Meu pai era militar e de acordo com a profissão dele, tinha que ir para onde era designado. Quando ele foi mandado desempenhar um trabalho na cidade de Jaguari, ali pelos anos de 1950 e poucos, conheceu minha mãe e se apaixonou. Não sossegou enquanto não casou com ela; inclusive alterou a sua idade para maior, para poder se casar. Todavia, minha mãe teve um grande susto no dia de seu casamento descobrindo que meu pai era viúvo. Mas não era só isso, descobriram também, que a sua esposa havia se matado (tomou veneno). Dentre 11 irmãos, era um dos mais velhos, foi o único que saiu para trabalhar em outra profissão e os demais ficaram trabalhando nas terras junto com meus avós. Eles não eram pessoas bem abonadas, mas tiravam seu sustento da pequena propriedade que tinham.
Meu avô Manoel era muito manso de espírito e gostava da espiritualidade e a minha avó Demasia era a mais difícil – lembro-me nitidamente dela. Pelo que uma tia conta, ela não gostava de minha mãe e fazia questão de perguntar ao meu pai (justamente quando minha mãe estava por perto) se ele não iria varar o rio Giruazinho para ver a fulana - uma moça que recebia homens em sua casa e, tinha um filho -; e que supostamente esse filho fosse de meu pai. Isso era constrangedor para minha mãe.
Sempre que ele podia ia visitar seus pais. E naquele ano era véspera de Natal e estavam reunidos em festa, quando ele recebeu a notícia de que minha avó materna tinha falecido e; simplesmente, não falou nada para a minha mãe.

Lista de dados:

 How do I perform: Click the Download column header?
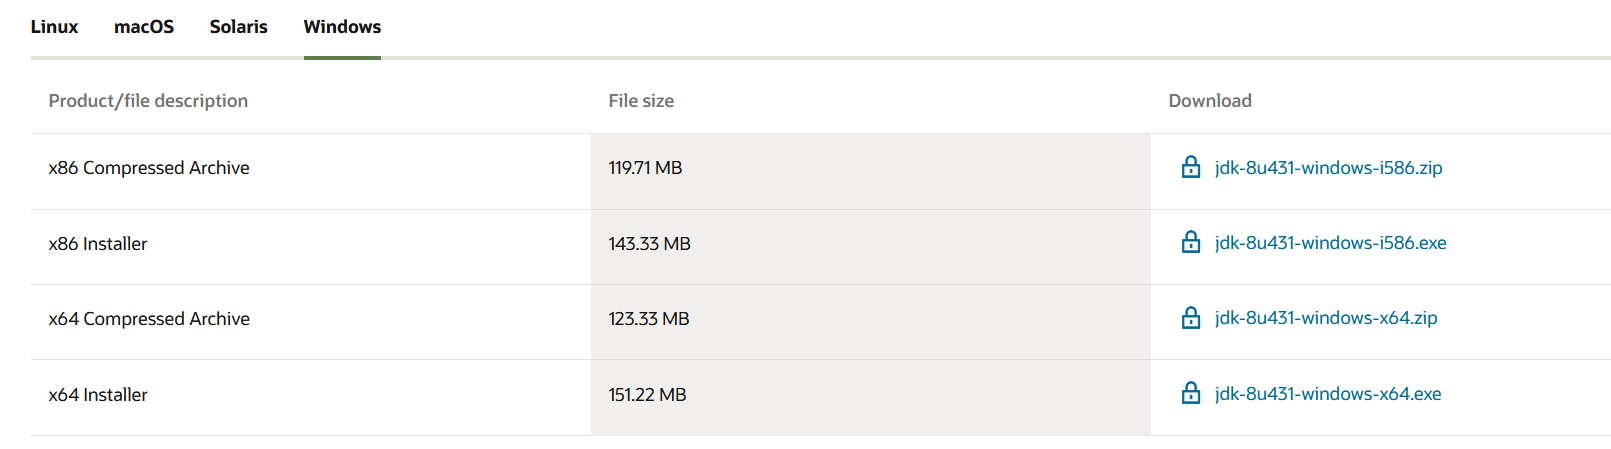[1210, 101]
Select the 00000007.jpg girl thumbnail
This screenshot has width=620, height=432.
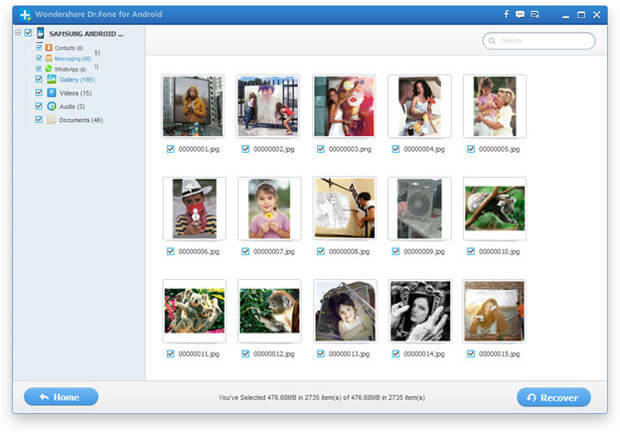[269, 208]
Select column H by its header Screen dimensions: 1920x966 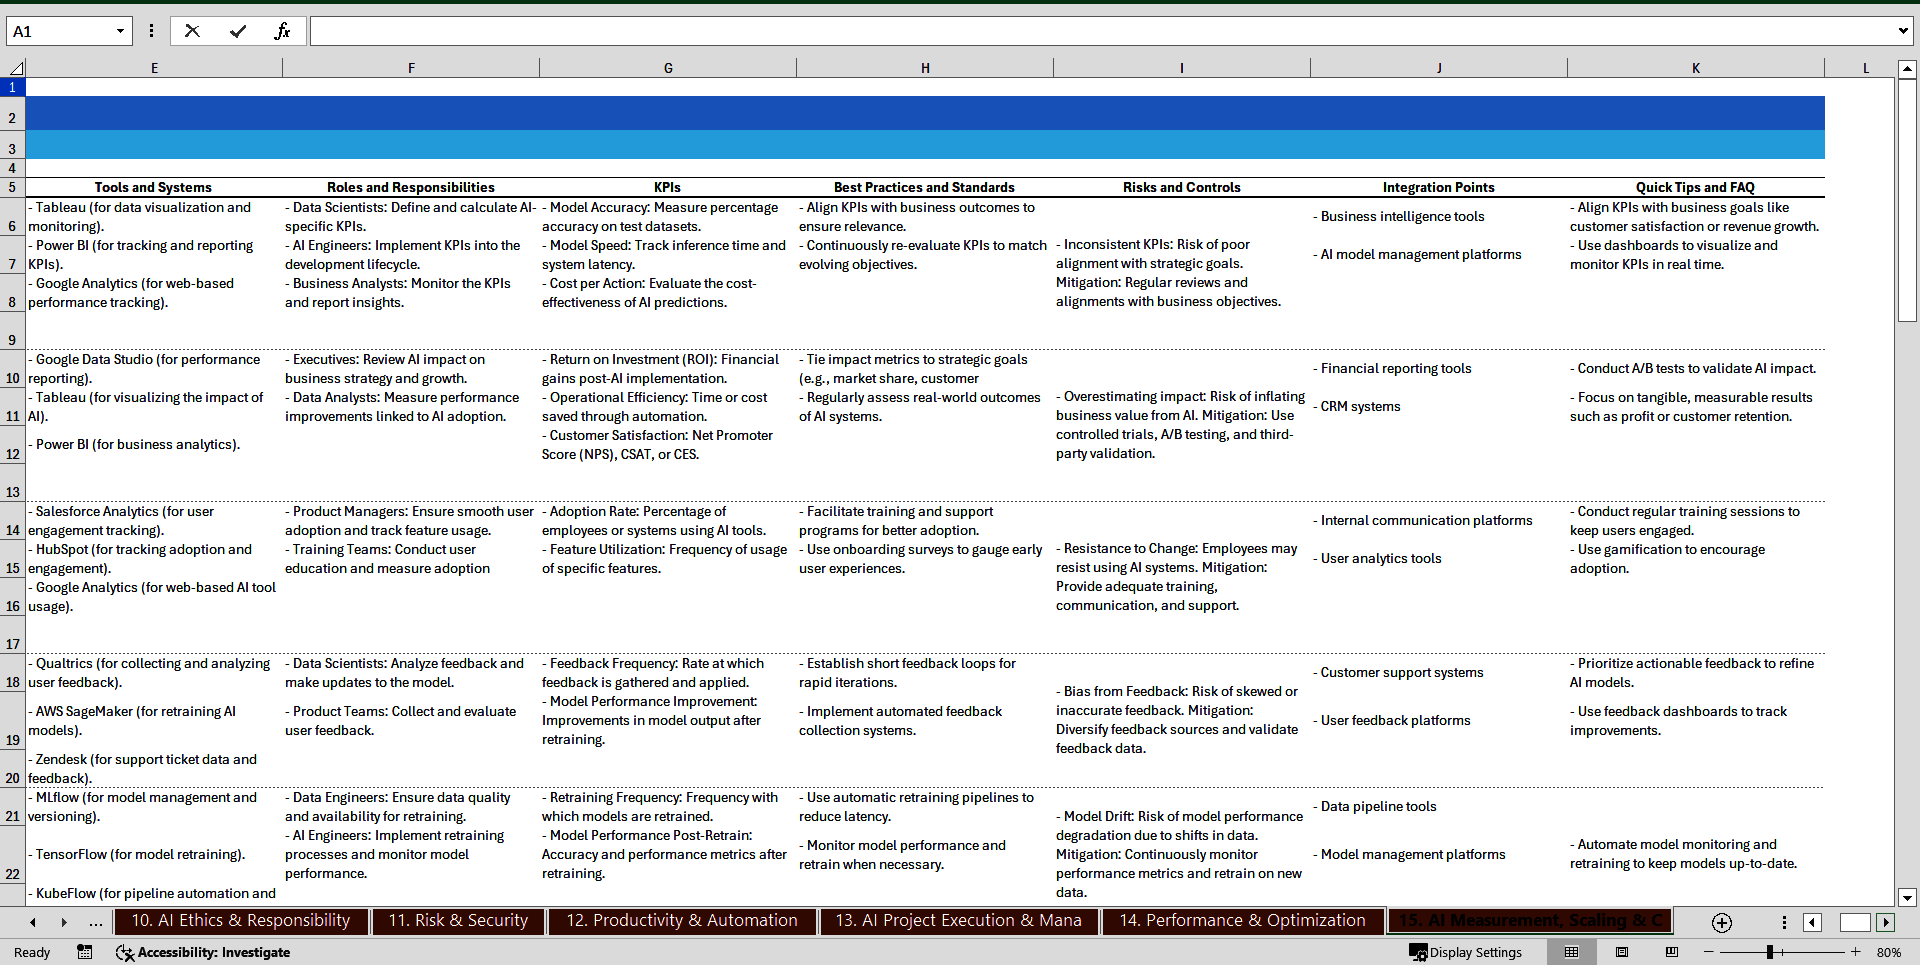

* * *

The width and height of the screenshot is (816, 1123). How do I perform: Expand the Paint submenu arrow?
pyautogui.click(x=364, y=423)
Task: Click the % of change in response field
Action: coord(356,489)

==

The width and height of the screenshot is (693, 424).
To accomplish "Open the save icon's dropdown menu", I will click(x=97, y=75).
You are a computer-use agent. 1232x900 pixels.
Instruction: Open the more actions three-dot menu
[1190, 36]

Tarefa escrita:
Segundo o texto para leitura, em que cidade o pai conheceu a mãe?

Resposta do exercício:
Na cidade de Jaguari.